Saved data entries |
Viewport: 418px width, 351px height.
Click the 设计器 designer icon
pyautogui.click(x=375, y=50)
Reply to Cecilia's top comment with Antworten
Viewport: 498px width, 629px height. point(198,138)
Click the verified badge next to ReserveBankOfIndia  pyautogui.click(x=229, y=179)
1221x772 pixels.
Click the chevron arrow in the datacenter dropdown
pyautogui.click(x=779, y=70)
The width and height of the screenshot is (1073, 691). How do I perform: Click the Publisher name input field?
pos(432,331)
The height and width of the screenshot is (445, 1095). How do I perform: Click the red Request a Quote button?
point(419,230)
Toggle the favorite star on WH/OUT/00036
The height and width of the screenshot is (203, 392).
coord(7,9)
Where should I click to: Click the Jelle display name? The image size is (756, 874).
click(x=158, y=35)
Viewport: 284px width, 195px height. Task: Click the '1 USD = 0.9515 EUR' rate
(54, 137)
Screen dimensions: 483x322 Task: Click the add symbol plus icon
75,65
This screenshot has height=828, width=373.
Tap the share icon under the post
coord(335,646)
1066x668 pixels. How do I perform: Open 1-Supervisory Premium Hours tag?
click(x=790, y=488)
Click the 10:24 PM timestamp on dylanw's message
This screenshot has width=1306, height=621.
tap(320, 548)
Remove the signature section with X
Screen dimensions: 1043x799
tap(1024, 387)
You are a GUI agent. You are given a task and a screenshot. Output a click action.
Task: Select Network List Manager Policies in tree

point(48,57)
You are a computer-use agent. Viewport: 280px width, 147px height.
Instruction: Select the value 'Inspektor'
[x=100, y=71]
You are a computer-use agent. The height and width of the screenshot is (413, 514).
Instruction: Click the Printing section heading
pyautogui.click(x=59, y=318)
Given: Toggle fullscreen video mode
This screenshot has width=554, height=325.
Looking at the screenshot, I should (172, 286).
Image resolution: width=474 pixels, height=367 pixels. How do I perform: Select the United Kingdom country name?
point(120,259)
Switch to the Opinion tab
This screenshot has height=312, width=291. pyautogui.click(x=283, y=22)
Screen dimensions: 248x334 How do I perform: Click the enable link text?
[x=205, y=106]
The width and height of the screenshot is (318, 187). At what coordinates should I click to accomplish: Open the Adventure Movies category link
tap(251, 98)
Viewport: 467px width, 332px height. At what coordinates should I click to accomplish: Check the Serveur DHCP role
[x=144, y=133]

Exercise description | Return the whole of the data, character for character.

Solution to this task |
Viewport: 418px width, 351px height.
Click the 设计器 designer icon
pyautogui.click(x=375, y=50)
Reply to Cecilia's top comment with Antworten
Viewport: 498px width, 629px height. point(198,138)
Click the verified badge next to ReserveBankOfIndia  pyautogui.click(x=229, y=179)
1221x772 pixels.
Click the chevron arrow in the datacenter dropdown
pyautogui.click(x=779, y=70)
The width and height of the screenshot is (1073, 691). How do I perform: Click the Publisher name input field?
pos(432,331)
The height and width of the screenshot is (445, 1095). How do I perform: Click the red Request a Quote button?
point(419,230)
Toggle the favorite star on WH/OUT/00036
The height and width of the screenshot is (203, 392).
coord(7,9)
Where should I click to: Click the Jelle display name? The image size is (756, 874).
click(x=158, y=35)
Viewport: 284px width, 195px height. Task: Click the '1 USD = 0.9515 EUR' rate
(54, 137)
Screen dimensions: 483x322 Task: Click the add symbol plus icon
75,65
This screenshot has height=828, width=373.
Tap the share icon under the post
coord(335,646)
1066x668 pixels. How do I perform: Open 1-Supervisory Premium Hours tag?
click(x=790, y=488)
Click the 10:24 PM timestamp on dylanw's message
This screenshot has width=1306, height=621.
tap(320, 548)
Remove the signature section with X
Screen dimensions: 1043x799
tap(1024, 387)
You are a GUI agent. You are given a task and a screenshot. Output a click action.
Task: Select Network List Manager Policies in tree

point(48,57)
You are a computer-use agent. Viewport: 280px width, 147px height.
Instruction: Select the value 'Inspektor'
[x=100, y=71]
You are a computer-use agent. The height and width of the screenshot is (413, 514).
Instruction: Click the Printing section heading
pyautogui.click(x=59, y=318)
Given: Toggle fullscreen video mode
This screenshot has width=554, height=325.
Looking at the screenshot, I should (172, 286).
Image resolution: width=474 pixels, height=367 pixels. How do I perform: Select the United Kingdom country name?
point(120,259)
Switch to the Opinion tab
This screenshot has height=312, width=291. pyautogui.click(x=283, y=22)
Screen dimensions: 248x334 How do I perform: Click the enable link text?
[x=205, y=106]
The width and height of the screenshot is (318, 187). At what coordinates should I click to accomplish: Open the Adventure Movies category link
tap(251, 98)
Viewport: 467px width, 332px height. At what coordinates should I click to accomplish: Check the Serveur DHCP role
[x=144, y=133]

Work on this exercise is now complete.